2. Whether the transfer of the proprietary concern to the company fulfilled the conditions laid down under the proviso to section 47(xiv)(c) of the Income-tax Act.
3. Whether the goodwill amounting to Rs. 2,45,00,000 should be assessed under "capital gains tax."

Issue-wise Detailed Analysis:

1. Invocation of Revisional Jurisdiction under Section 263:
The primary issue raised in the appeal is whether the CIT was justified in invoking revisional jurisdiction under section 263 of the Income-tax Act. The CIT issued a notice to revise the assessment on 24-11-2004, arguing that the conditions stipulated under section 47(xiv)(c) were not satisfied, and hence, the goodwill valued at Rs. 2,45,00,000 should be taxed under "capital gains."

The assessee objected, stating that all conditions under section 47(xiv) were met, including the issuance of shares for 51% of the paid-up capital and the transfer of all assets and liabilities to the company. The CIT, however, rejected these objections and directed the Assessing Officer to recompute the assessee's total income, including the capital gains tax on the goodwill.

2. Fulfillment of Conditions under Section 47(xiv)(c):
The assessee argued that all conditions under section 47(xiv)(c) were satisfied. The proprietary concern's balance sheet as on 30-9-2000 showed a capital account of Rs. 2,55,00,000 and a current account of Rs. 2,62,03,897.63. The company allotted equity shares worth Rs. 2,55,00,000 to the proprietor, fulfilling the condition that shares should be issued for the capital account balance.

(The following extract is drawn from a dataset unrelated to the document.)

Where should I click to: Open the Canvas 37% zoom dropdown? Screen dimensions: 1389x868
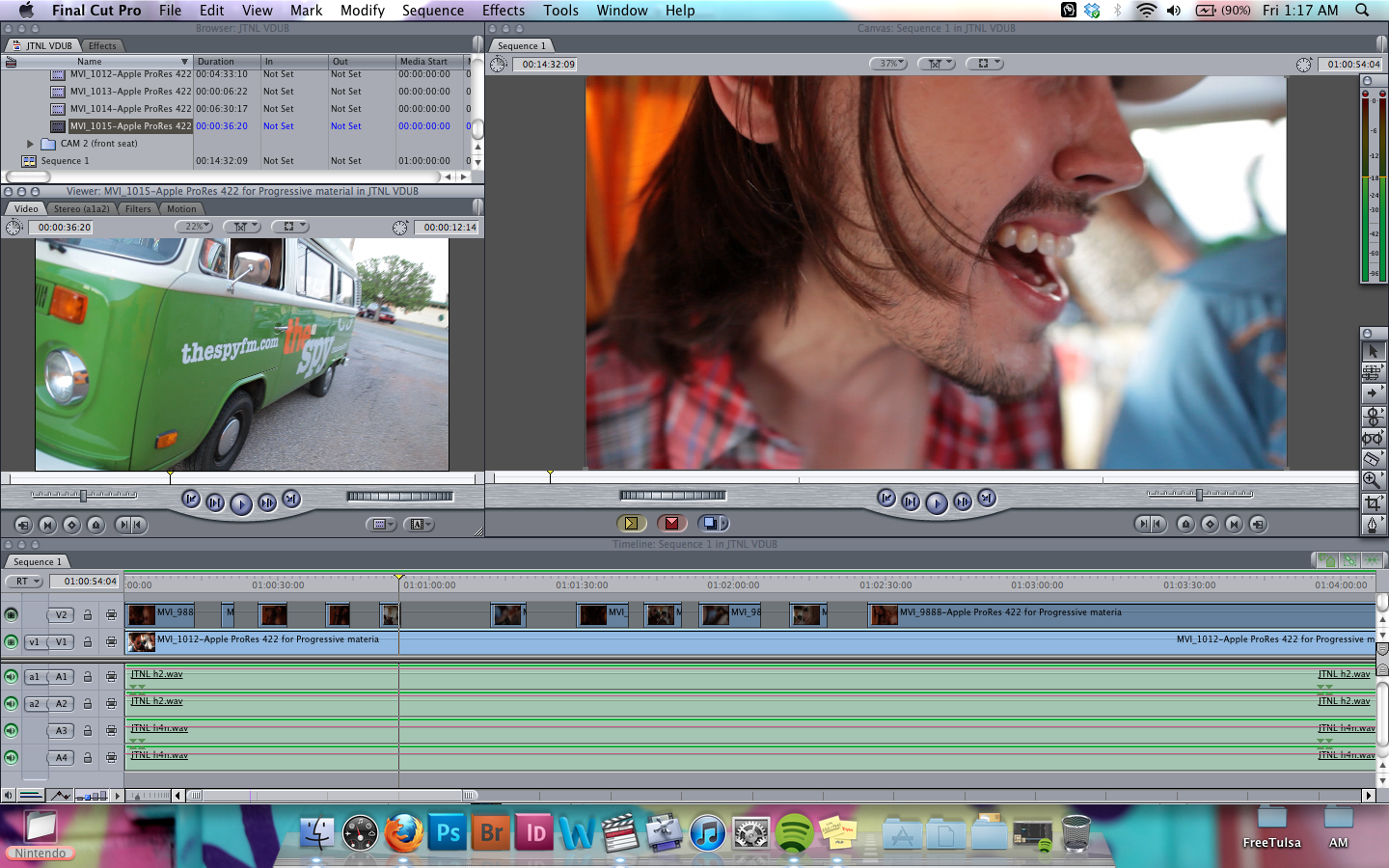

The CIT contended that the proprietary concern's current account balance should also be considered, arguing that the proprietor received a benefit indirectly. However, the assessee maintained that the current account balance was a liability and not part of the consideration for the transfer. The company's treatment of this amount as an unsecured loan was consistent with accounting principles and legal precedents.

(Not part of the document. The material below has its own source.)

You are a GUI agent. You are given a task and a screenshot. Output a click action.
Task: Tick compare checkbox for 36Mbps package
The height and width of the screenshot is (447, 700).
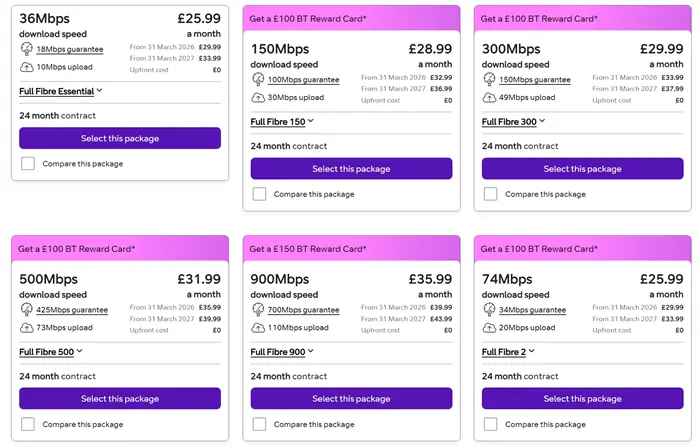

3. Assessment of Goodwill under "Capital Gains Tax":
The assessee argued that the CIT's interpretation of the provisions was incorrect. The assessee cited various judicial decisions to support the contention that the order of the Assessing Officer was neither erroneous nor prejudicial to the interests of the Revenue. The assessee relied on the Supreme Court's decision in Malabar Industrial Co. Ltd. v. CIT, which held that if the Assessing Officer's view was one of the possible views, it could not be considered erroneous or prejudicial to the Revenue.

The Tribunal examined the provisions of section 47(xiv) and concluded that the transfer of the proprietary concern to the company complied with the conditions under clauses (a), (b), and (c). The liabilities, including the current account balance, were transferred as part of the agreement between the proprietor and the company. The consideration for the transfer was agreed upon as Rs. 2,55,00,000, for which shares were allotted.

The Tribunal also noted that the Assessing Officer's interpretation that the full amount of consideration was not allotted in shares was incorrect. The shares were allotted in compliance with the agreed consideration, and the current account balance was correctly treated as a liability.

Conclusion:
The Tribunal allowed the appeal, concluding that the order of the Assessing Officer was not erroneous or prejudicial to the interests of the Revenue. The conditions under section 47(xiv) were fulfilled, and there was no violation of sub-clause (c) during the assessment year 2001-02. The Tribunal held that the CIT's invocation of revisional jurisdiction under section 263 was without legal basis.

Result:
The appeal filed by the assessee was allowed.